* [EXERCISE 1] In the text on fertilizer capacity expansion, to what level is total capacity expected to rise?

-------- EXTRACT --------

Capacity expansion and exponential growth. Phase one of the Dhule facility has been partially commissioned with backward integration alongside the completed expansion at the starter unit. The balanced phase one capacity at the Dhule facility is expected to be commissioned before October 2026. These phase integrated tech functions is expected to generate 100% revenue growth over the current baseline. This will be followed by a further phase of expansion by October 2027 resulting in an additional 25% revenue off site. These phased expansions supported by backward integration are expected to enhance operational efficiency and provide strong medium term volume and profitability visibility.
Scaling towards leadership position. With ongoing expansion today, total capacity is expected to increase from 9 lakh metric tonne per annum to 1.56 million metric tonne per annum, supporting the Company’s vision to become India’s third largest private sector phosphatic fertilizer company.
Capital strength supporting growth. The Company’s upgraded credit rating strengthens its access to capital markets, supporting funding requirements for ongoing and planned capacity expansion.
Green ammonia initiative. The Company has entered into an agreement for green ammonia and expected to commence after three years, strengthening input security while aligning with long term sustainability and cost optimization objectives.

--------

* [EXERCISE 2] Rewrite the rows from the line containing "This screenshot has height=1442, width=1922." through the final row, changing "Priority Support" to "Email Support" and keeping everything else the same. Omit the pictures.

-------- WORKING DATA --------

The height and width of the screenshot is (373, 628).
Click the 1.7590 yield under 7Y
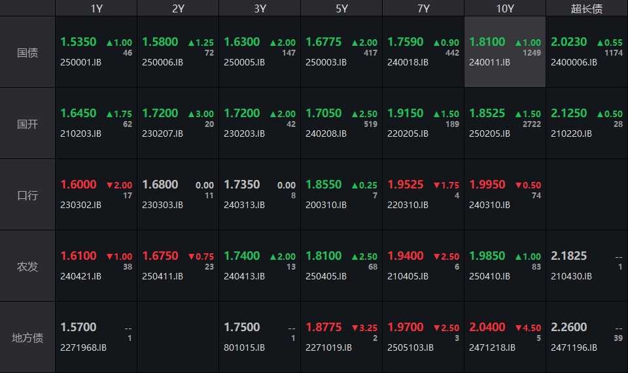406,42
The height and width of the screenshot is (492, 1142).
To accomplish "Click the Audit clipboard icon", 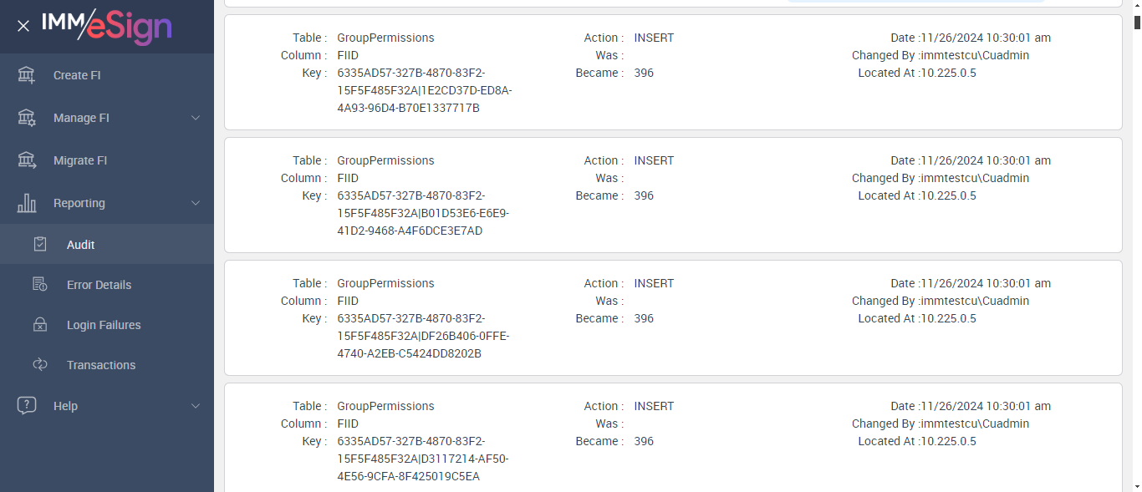I will coord(40,245).
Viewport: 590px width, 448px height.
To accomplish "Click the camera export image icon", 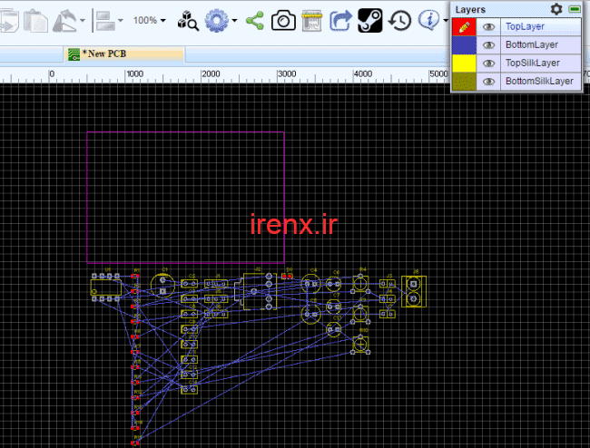I will [283, 19].
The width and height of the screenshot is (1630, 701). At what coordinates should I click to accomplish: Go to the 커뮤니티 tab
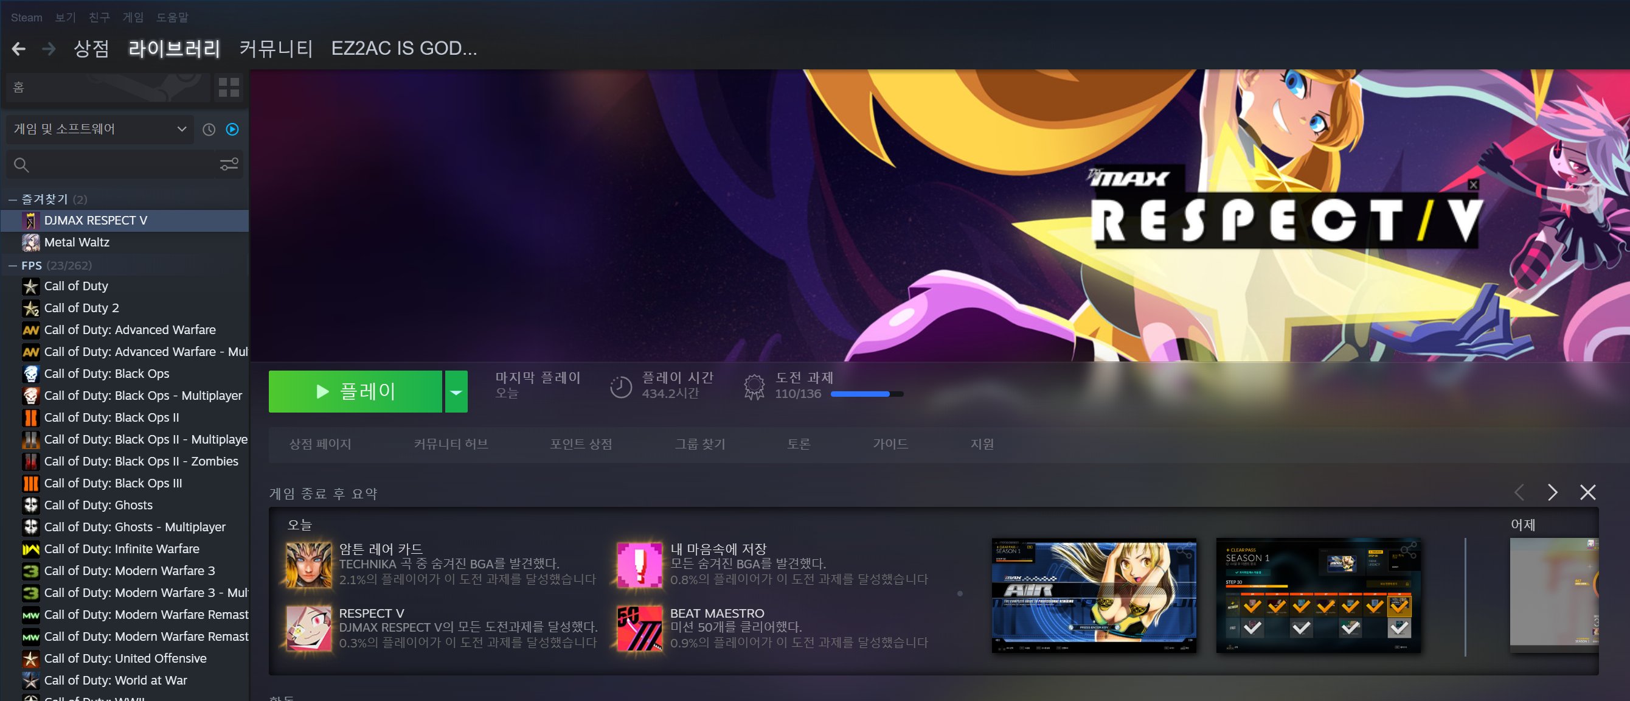(x=276, y=49)
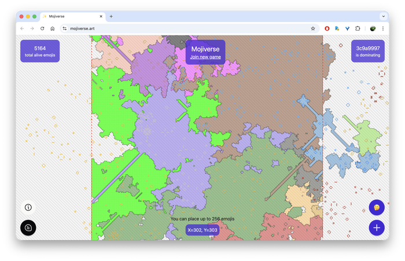Open the Chrome three-dot menu
The width and height of the screenshot is (405, 261).
tap(383, 28)
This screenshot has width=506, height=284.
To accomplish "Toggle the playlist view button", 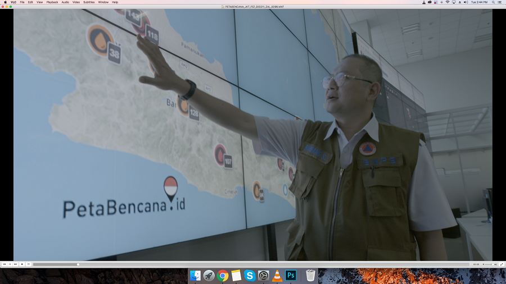I will (29, 264).
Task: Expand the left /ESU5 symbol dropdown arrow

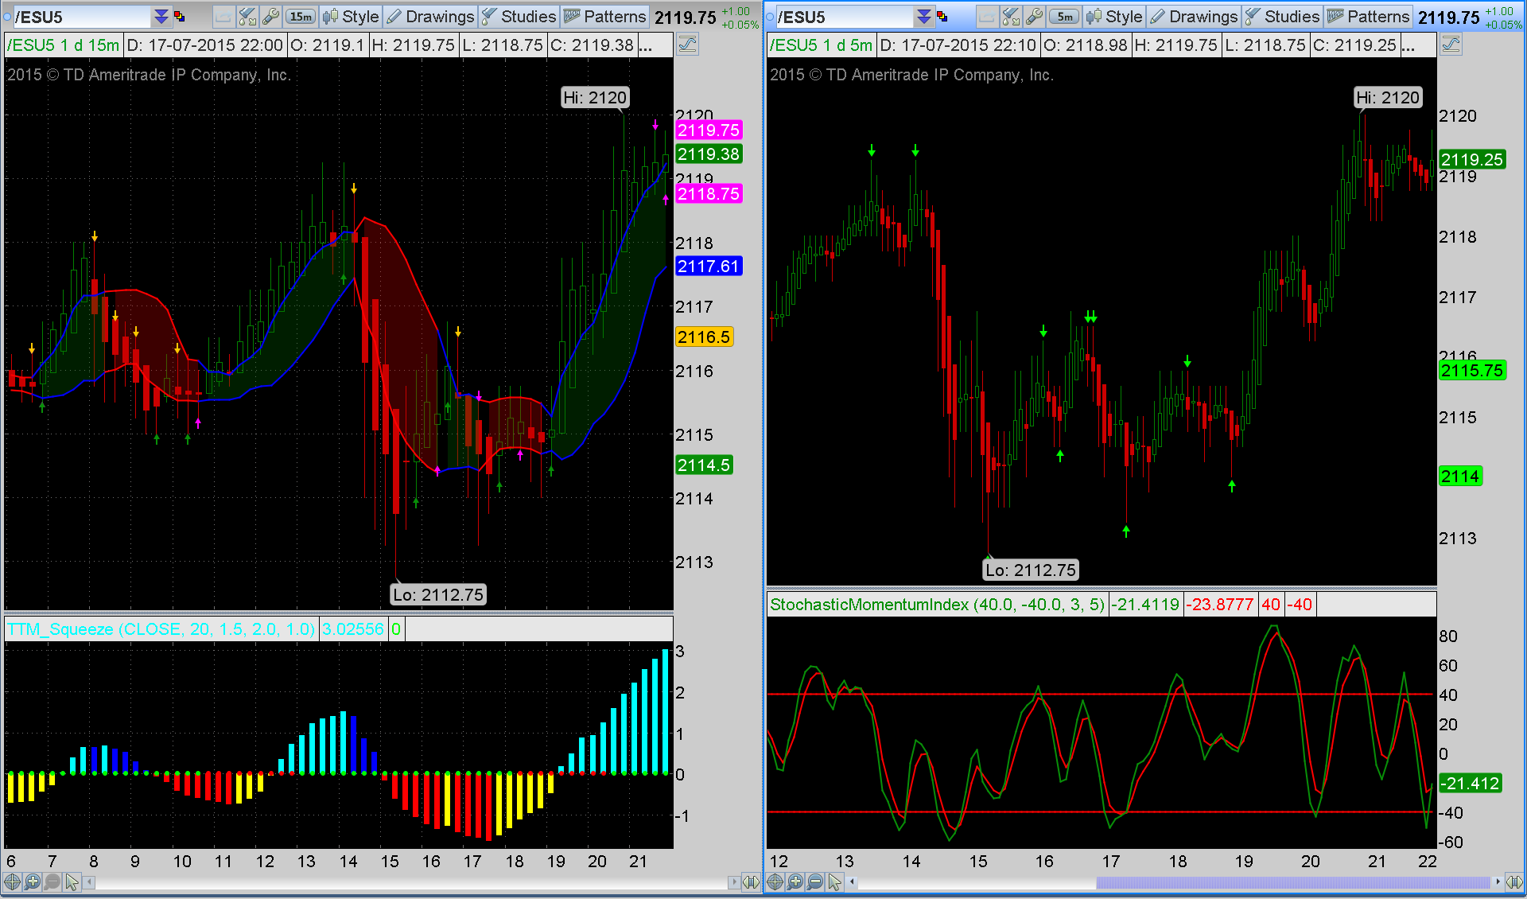Action: [161, 17]
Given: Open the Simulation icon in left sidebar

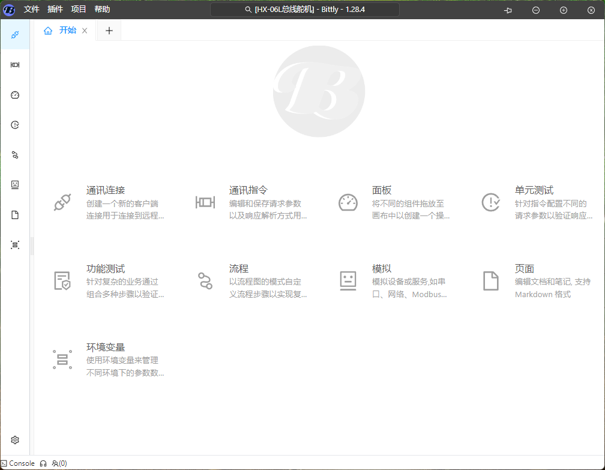Looking at the screenshot, I should click(x=15, y=185).
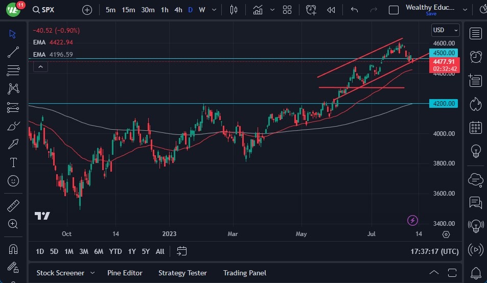Collapse the indicator legend chevron
This screenshot has height=283, width=487.
pyautogui.click(x=41, y=66)
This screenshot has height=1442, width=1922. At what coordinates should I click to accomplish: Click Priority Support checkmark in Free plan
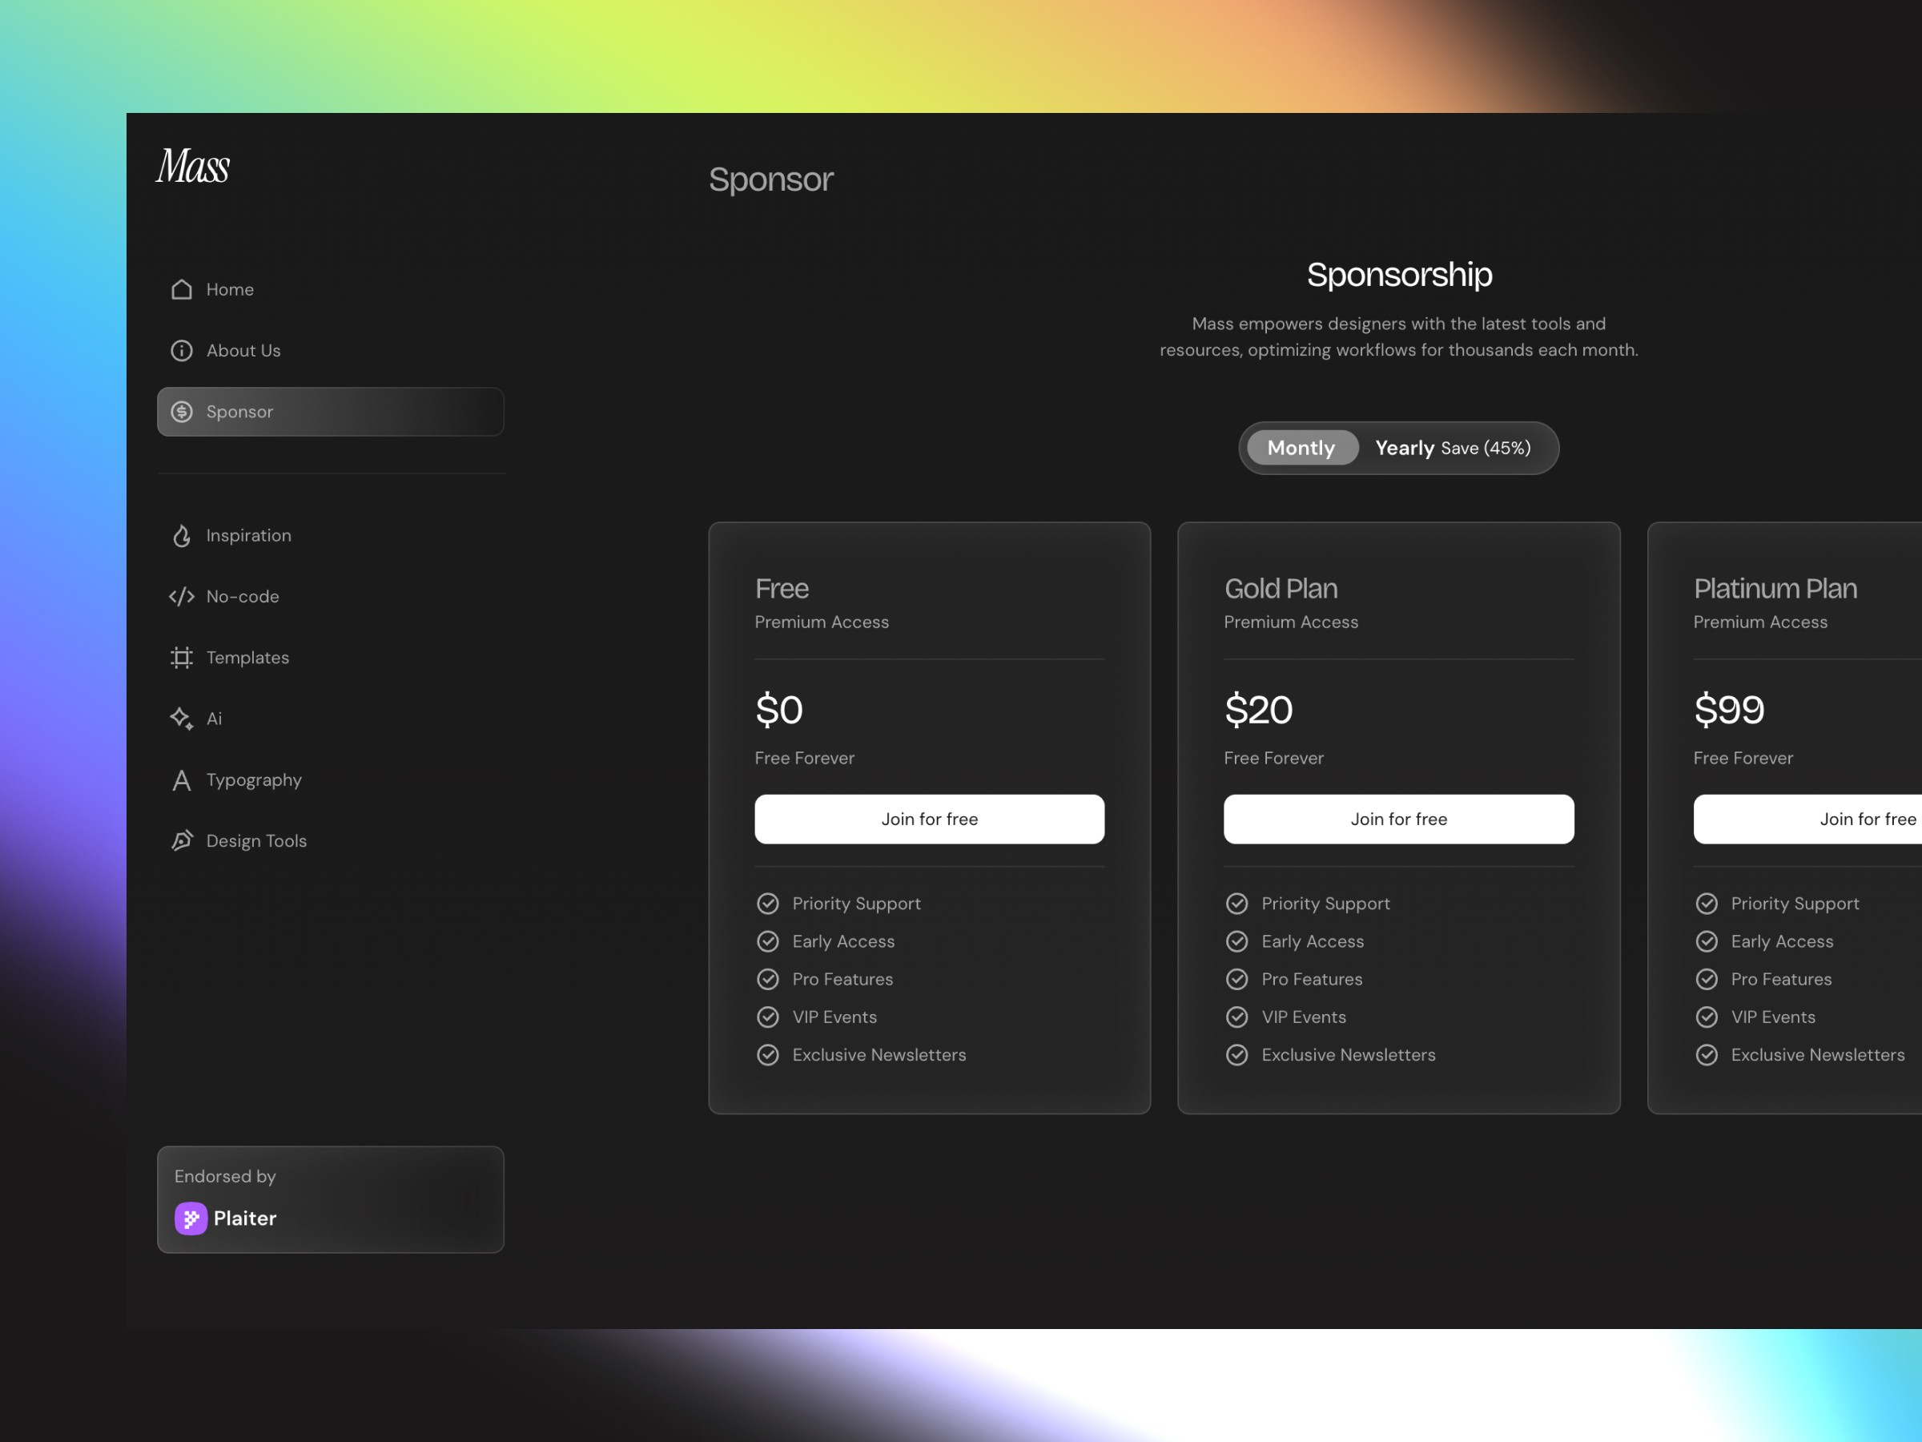pos(768,904)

--------

* [TASK SOLUTION 1] 1.56 million metric tonne per annum.

* [TASK SOLUTION 2]
This screenshot has height=1442, width=1922. At what coordinates should I click to accomplish: Click Email Support checkmark in Free plan
pos(768,904)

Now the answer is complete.